Jackson de Figueiredo
Não é de hoje que tenho a convicção de que a imprensa católica, do Brasil contemporâneo, não precisa criar modelos para a grande imprensa diária, que os católicos tem a fazer neste país, sob pena de serem, amanhã, vítimas, quase ridículas, do primeiro surto sectário, que tiver a ajuda-lo a força do Estado, de si mesma paganizante.
Nós já temos o modelo do grande jornal doutrinário no pequenino diário, “O Nordeste”, que faz, de cinco anos a esta parte, na capital do Ceará, o papel de um verdadeiro esclarecedor da opinião pública.
Aquele, sim, eu compreendo: é o jornal católico tal como o Brasil precisa conhecer, mas atuando não em uma pequena cidade do norte, mas onde o nosso mal urbano se tornou mais ameaçador e doloroso.
“O Nordeste” não se comprometeu a publicar uma vida de santo por dia, nem a fazer, do ponto de vista devocional, concorrência ao âmbito carinhoso dos santuários.
Não. Não há domínio da vida religiosa – que constitui quase a totalidade do que há de útil e honesto na vida social brasileira – não há domínio da vida religiosa que não seja devidamente honrado e valorizado nas colunas do valente diário nordestino.
O que, porém, constitui a sua função, ou, melhor, a sua razão de ser, não é, de modo algum, nem a meiguice da prece nem mesmo a pura apologia da Igreja divina, feita de um ponto de vista puramente filosófico, com relação à vida em geral. O diário cearense sabe, em primeiro lugar, a doutrina que represente, mas o que mais o preocupa é a atuação atual, presente, relativa a cada fato da vida cotidiana, no meio em que surgiu.
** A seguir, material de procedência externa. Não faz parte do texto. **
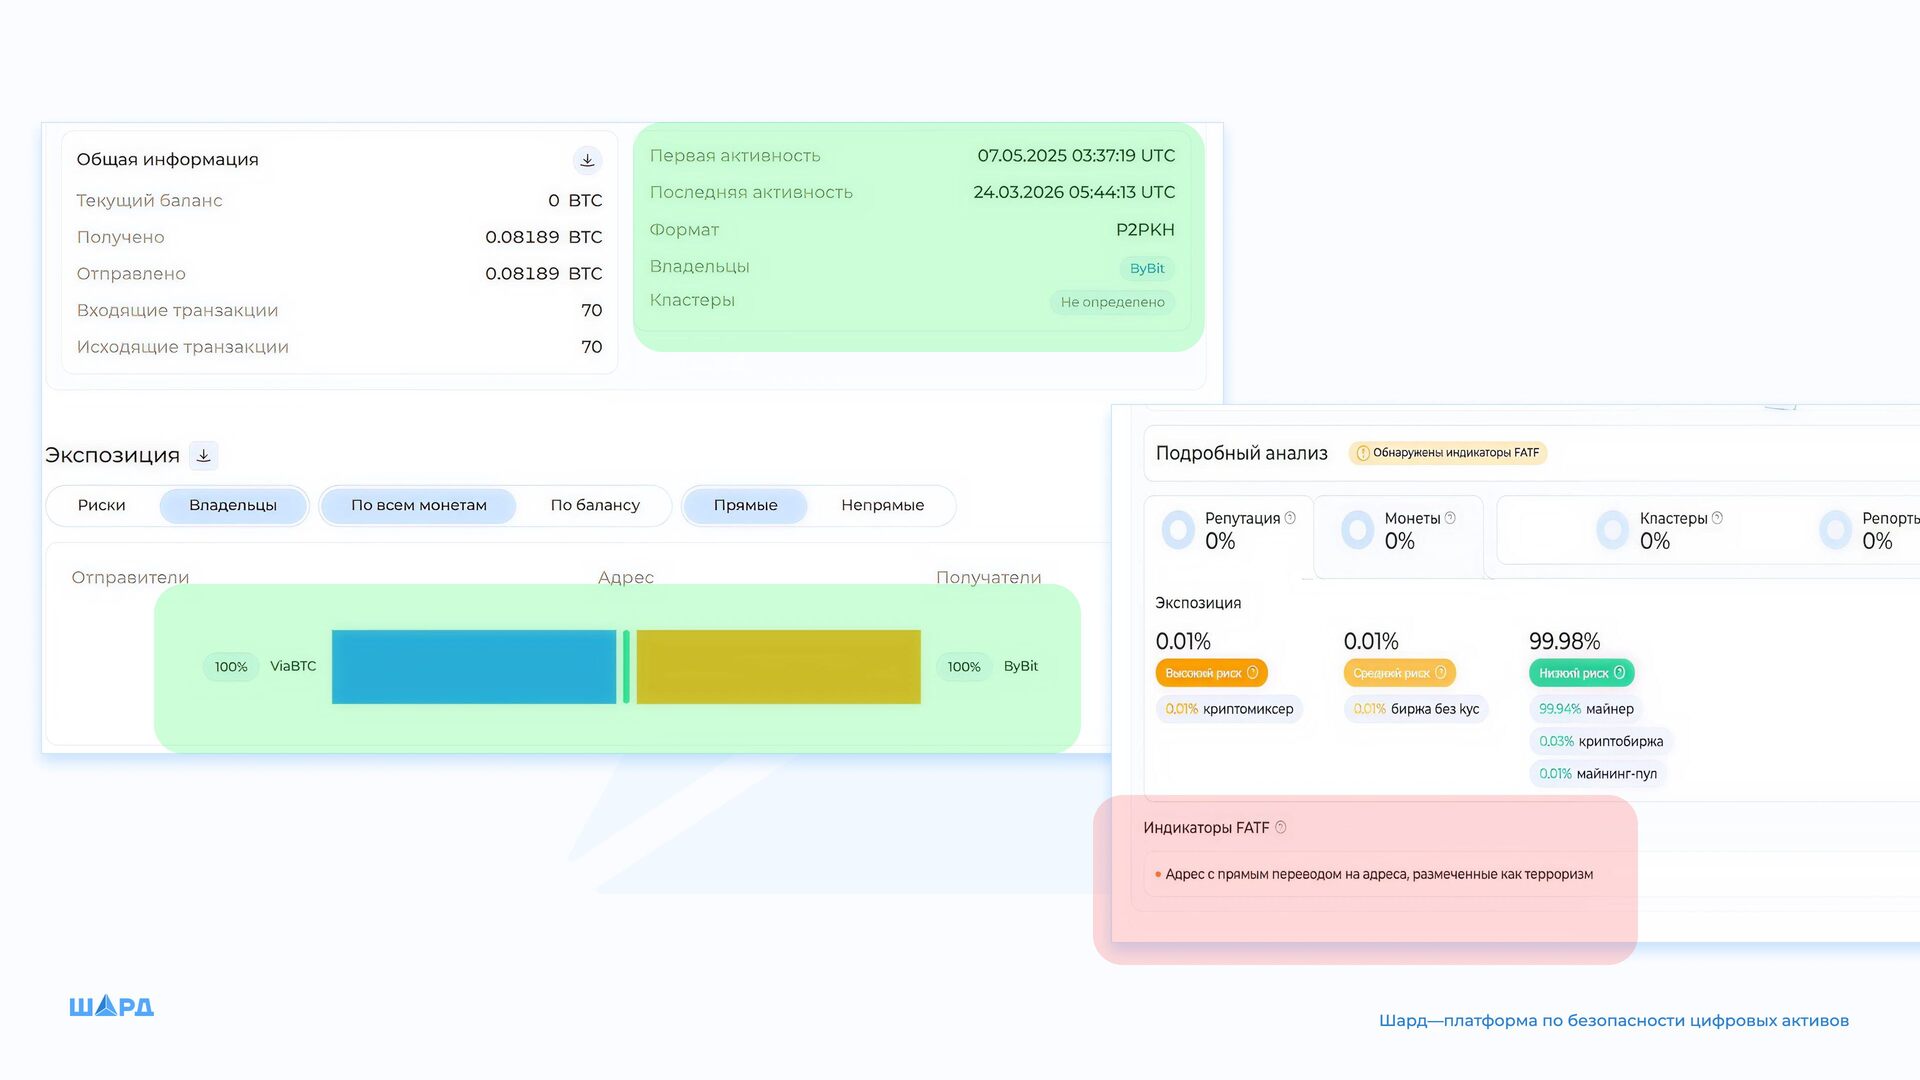Viewport: 1920px width, 1080px height.
Task: Select the Владельцы view toggle
Action: point(233,505)
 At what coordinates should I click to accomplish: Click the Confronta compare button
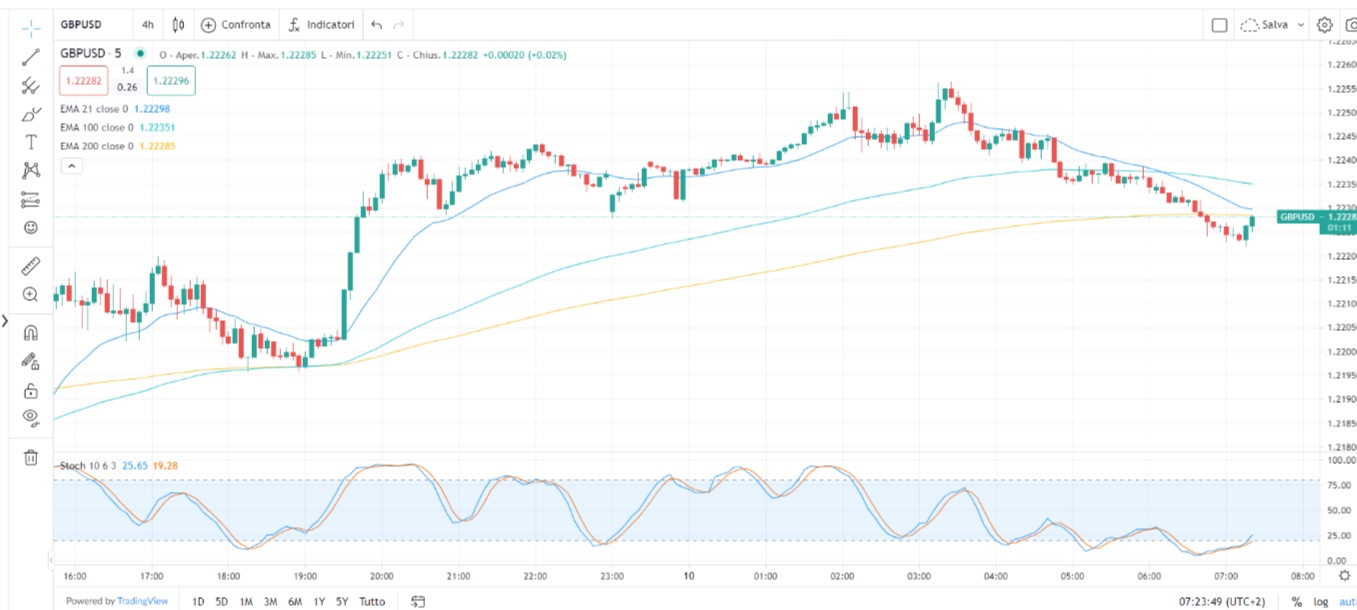[x=236, y=24]
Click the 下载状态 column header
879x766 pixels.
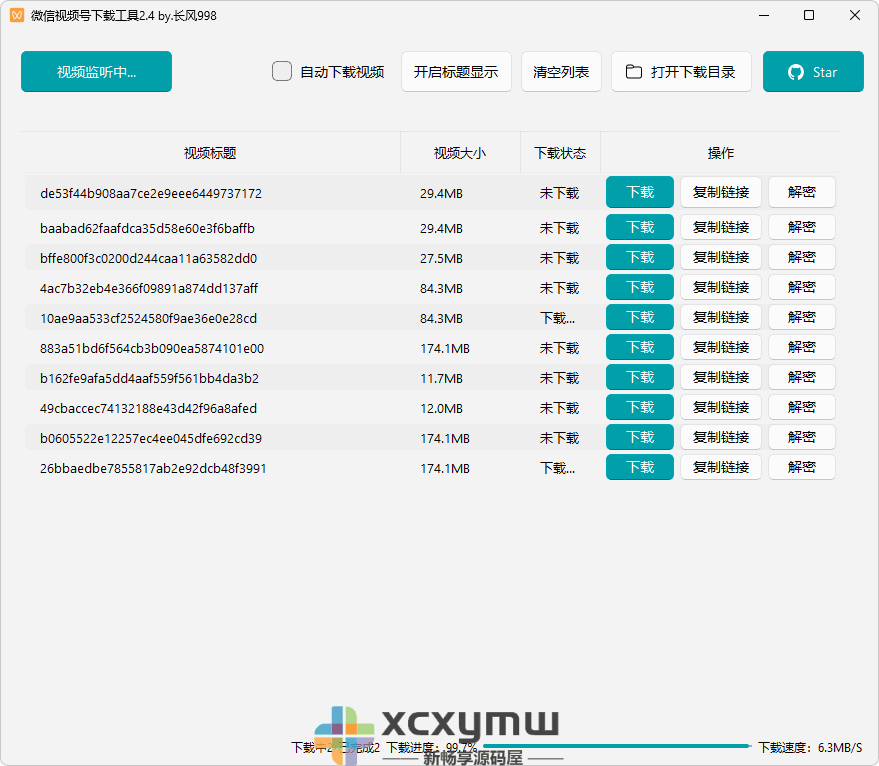[x=559, y=152]
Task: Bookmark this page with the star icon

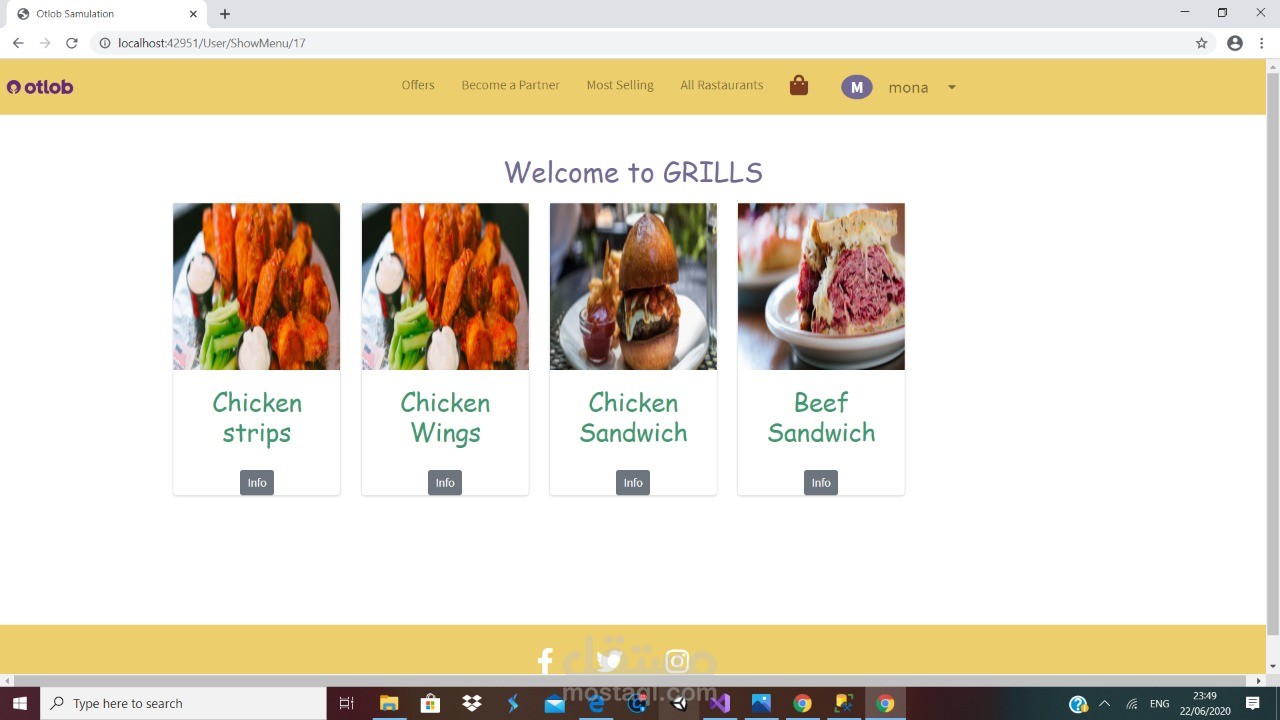Action: pos(1201,43)
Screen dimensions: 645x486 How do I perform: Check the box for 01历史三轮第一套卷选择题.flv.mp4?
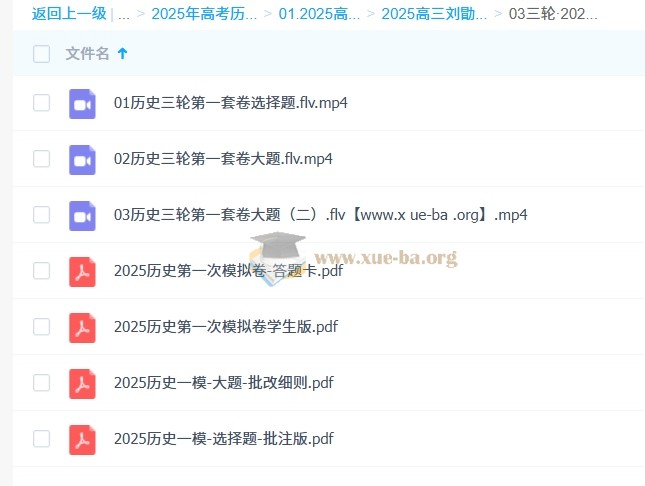pyautogui.click(x=41, y=103)
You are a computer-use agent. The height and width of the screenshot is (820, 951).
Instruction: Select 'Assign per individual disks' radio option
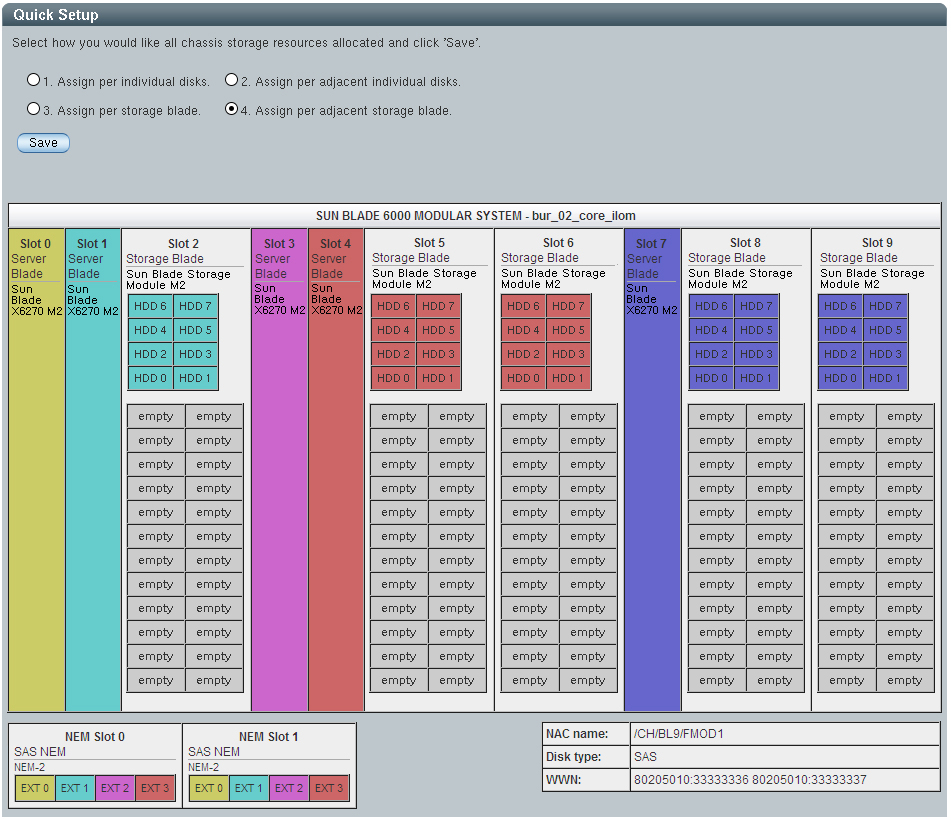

Não é falando sempre em nome da autoridade eclesiástica nem como em função da vida devocional, mas sim como voz da consciência brasileira, esta, sim, que não se compreende legítima e perfeita sem o lastro da fé católica, a interioridade cristã, o espírito da Igreja.
É isto o que faz temível e respeitável aos olhos do teosofismo social, que nos quebranta e envilece, vaga mistura de tudo, de bem e de mal, legalizados, por assim dizer, aos olhos do Estado, e consentido, esta é que é a verdade, pela única força moral organizada que possuímos, consentido porque não se pode dar outro nome a maneira de proceder da maioria absoluta das campanhas de insídia e deslealdade, que são as campanhas mais em uso, no Brasil, contra a Igreja, que fez desta terra, terra de gente, terra civilizada.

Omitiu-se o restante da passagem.